Kinetic energy of protons in ice Ih and water: a path integral study

TL;DR

This study uses path integral molecular dynamics to investigate proton kinetic energy in ice Ih and water, comparing results with experimental data and validating the q-TIP4P/F model's accuracy across various thermodynamic properties.

Contribution

It provides a detailed quantum simulation analysis of proton kinetic energy in ice and water, highlighting agreements and discrepancies with experimental data and validating the empirical potential model.

Findings

Proton kinetic energy in water agrees with experiments at melting point.

Discrepancies exist in proton kinetic energy predictions around 270 K.
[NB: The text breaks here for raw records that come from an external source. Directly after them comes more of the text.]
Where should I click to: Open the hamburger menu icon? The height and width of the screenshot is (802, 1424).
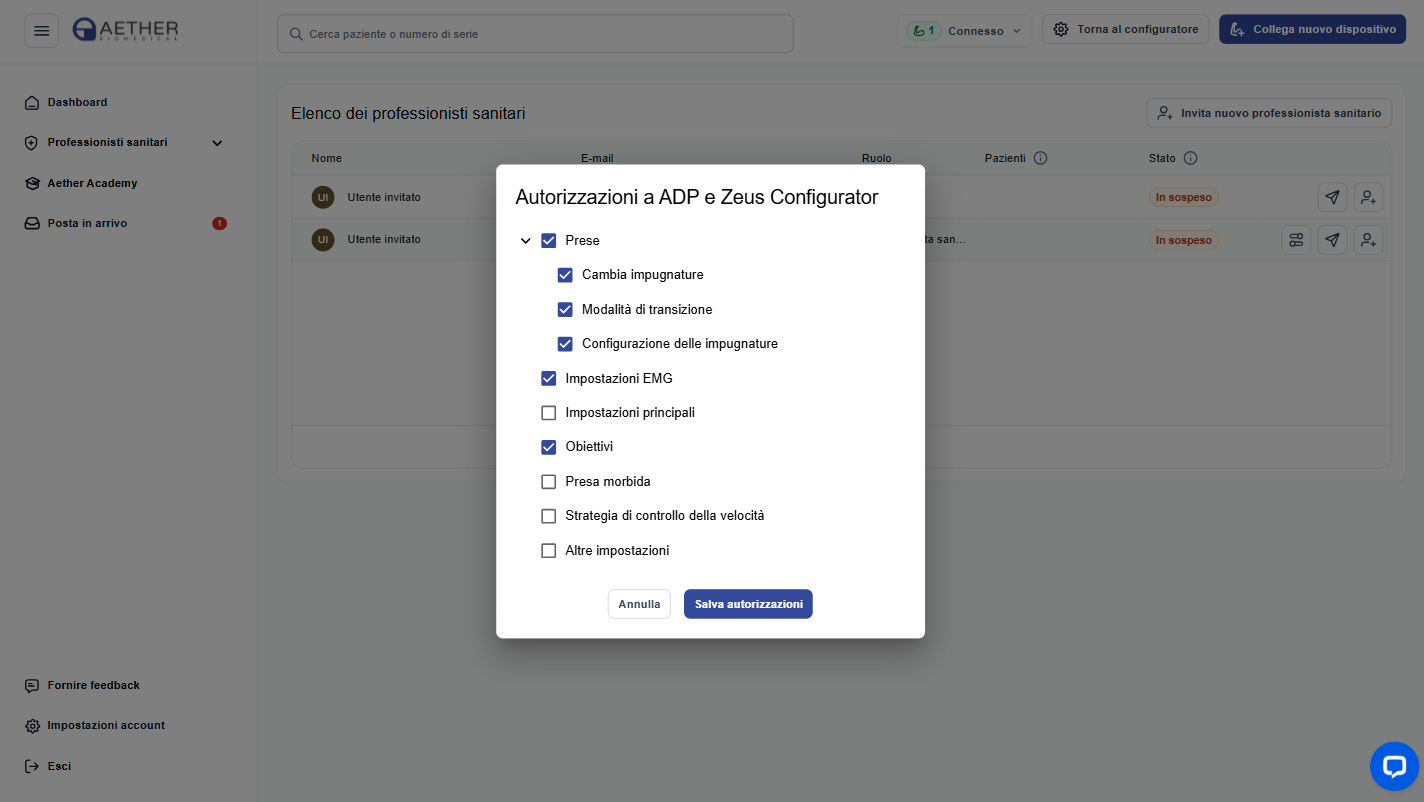click(41, 31)
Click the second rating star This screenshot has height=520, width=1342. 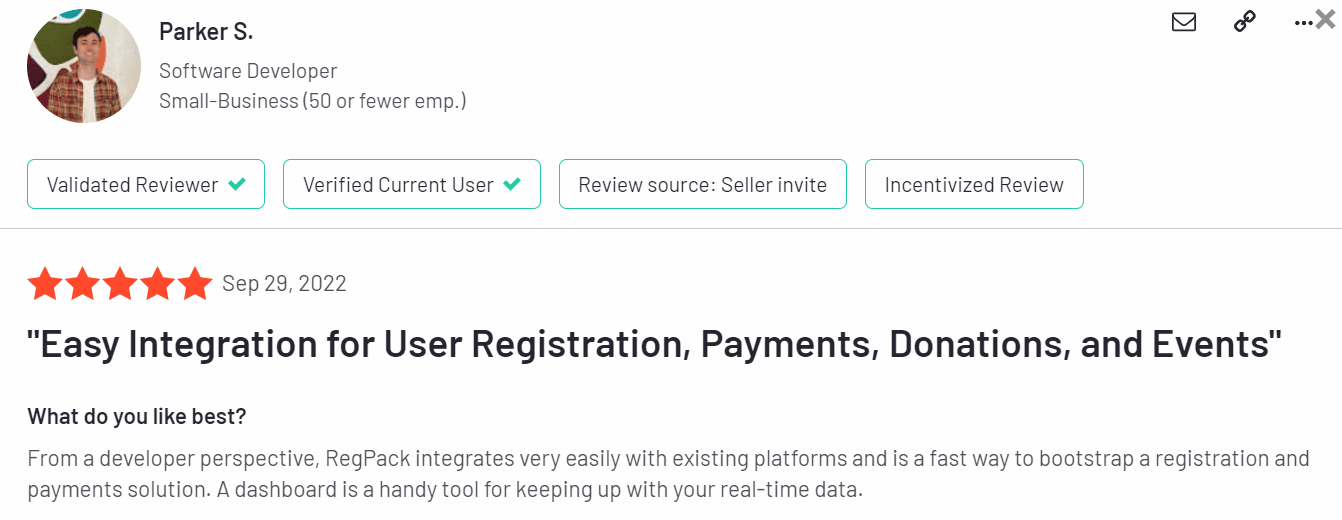click(83, 284)
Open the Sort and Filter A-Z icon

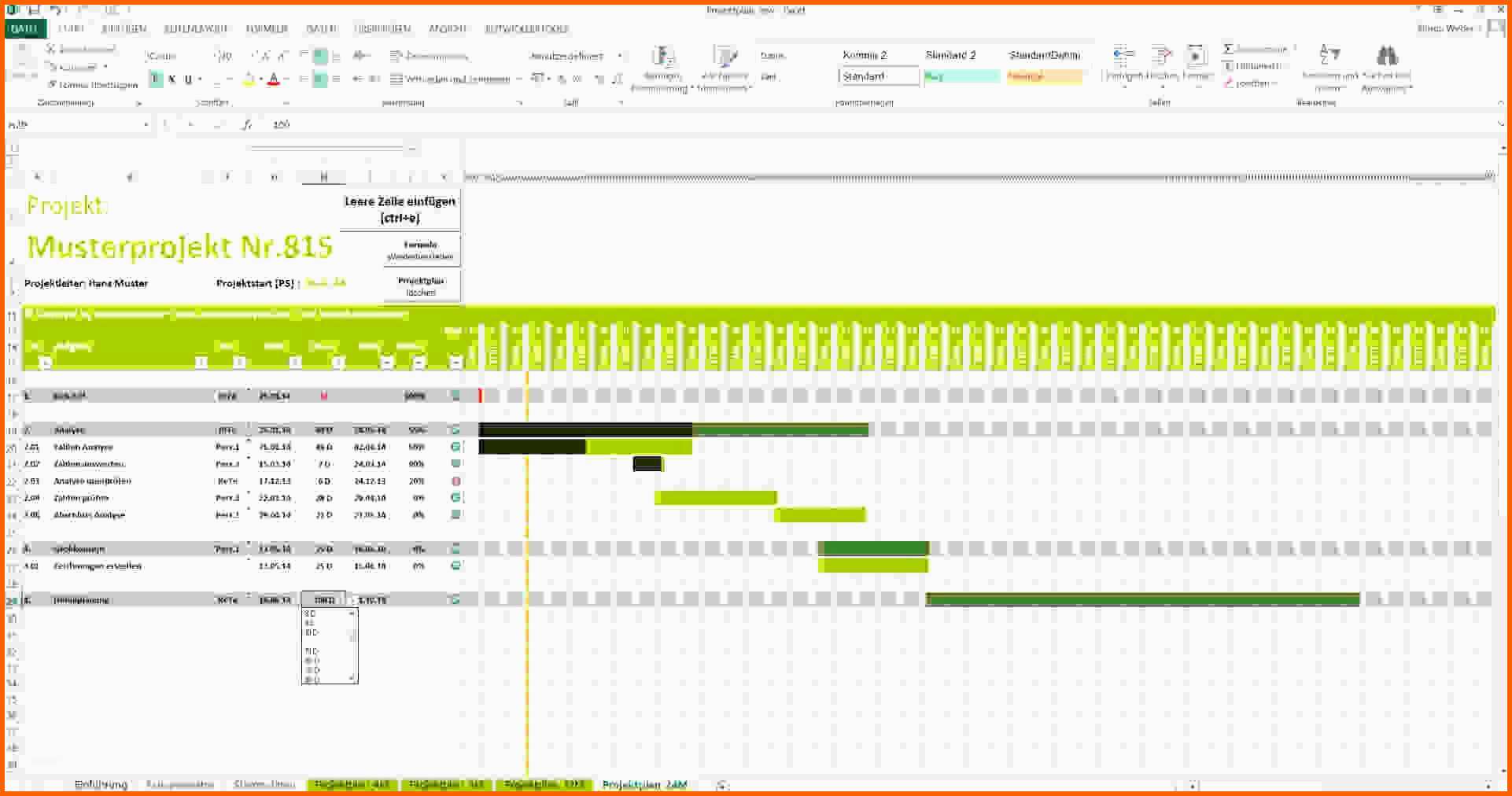[x=1329, y=54]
The q-TIP4P/F model accurately predicts temperature dependence of K_H.

Abstract

The kinetic energy of H and O nuclei has been studied by path integral molecular dynamics simulations of ice Ih and water at ambient pressure. The simulations were performed by using the q-TIP4P/F model, a point charge empirical potential that includes molecular flexibility and anharmonicity in the OH stretch of the water molecule. Ice Ih was studied in a temperature range between 210-290 K, and water between 230-320 K. Simulations of an isolated water molecule were performed in the range 210-320 K to estimate the contribution of the intramolecular vibrational modes to the kinetic energy. Our results for the proton kinetic energy, K_H, in water and ice Ih show both agreement and discrepancies with different published data based on deep inelastic neutron scattering experiments. Agreement is found for water at the experimental melting point and in the range 290-300 K. Discrepancies arise because data derived from the scattering experiments predict in water two maxima of K_H around 270 K and 277 K, and that K_H is lower in ice than in water at 269 K. As a check of the validity of the employed water potential, we show that our simulations are consistent with other experimental thermodynamic properties related to K_H, as the temperature dependence of the liquid density, the heat capacity of water and ice at constant pressure, and the isotopic shift in the melting temperature of ice upon isotopic substitution of either H or O atoms. Moreover, the temperature dependence of K_H predicted by the q-TIP4P/F model for ice Ih is found to be in good agreement to results of path integral simulations using ab initio density functional theory.